#### [Brief]
Reproduce the records verbatim, beginning at the line that contains "The image size is (241, 160)." and continuing through the end of the records, with both ends included. Omit the pictures.

#### [Entries shown]
==================================================

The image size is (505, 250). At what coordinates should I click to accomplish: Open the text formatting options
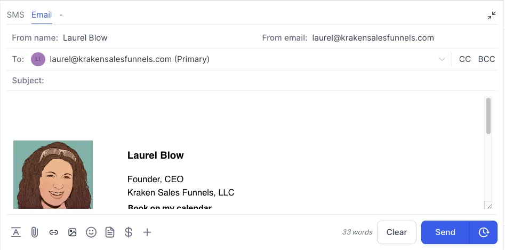(x=16, y=232)
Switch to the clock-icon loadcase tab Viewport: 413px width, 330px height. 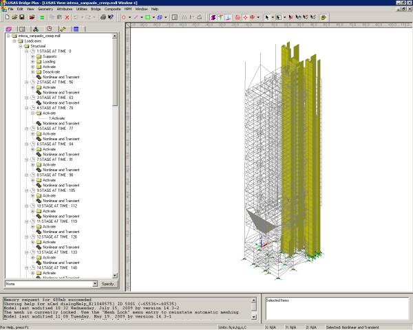click(x=50, y=30)
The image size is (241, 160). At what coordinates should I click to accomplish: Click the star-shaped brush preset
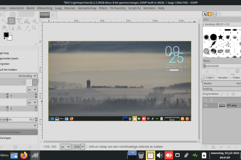221,37
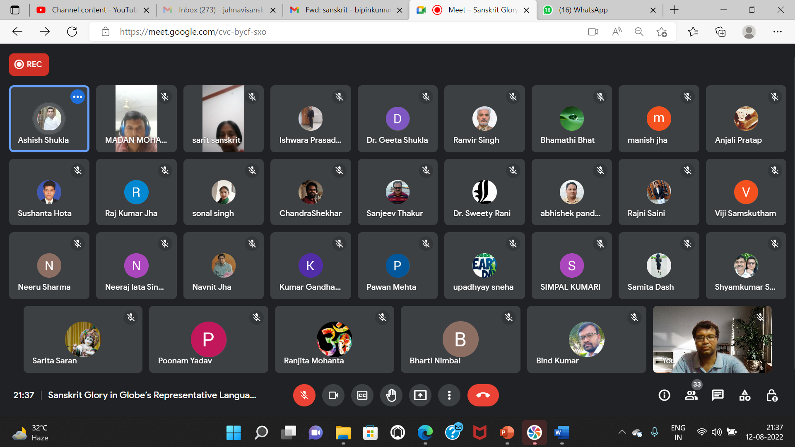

==================================================

#### [Answer to this exercise]
The image size is (241, 160). At what coordinates should I click to accomplish: Click the star-shaped brush preset
221,37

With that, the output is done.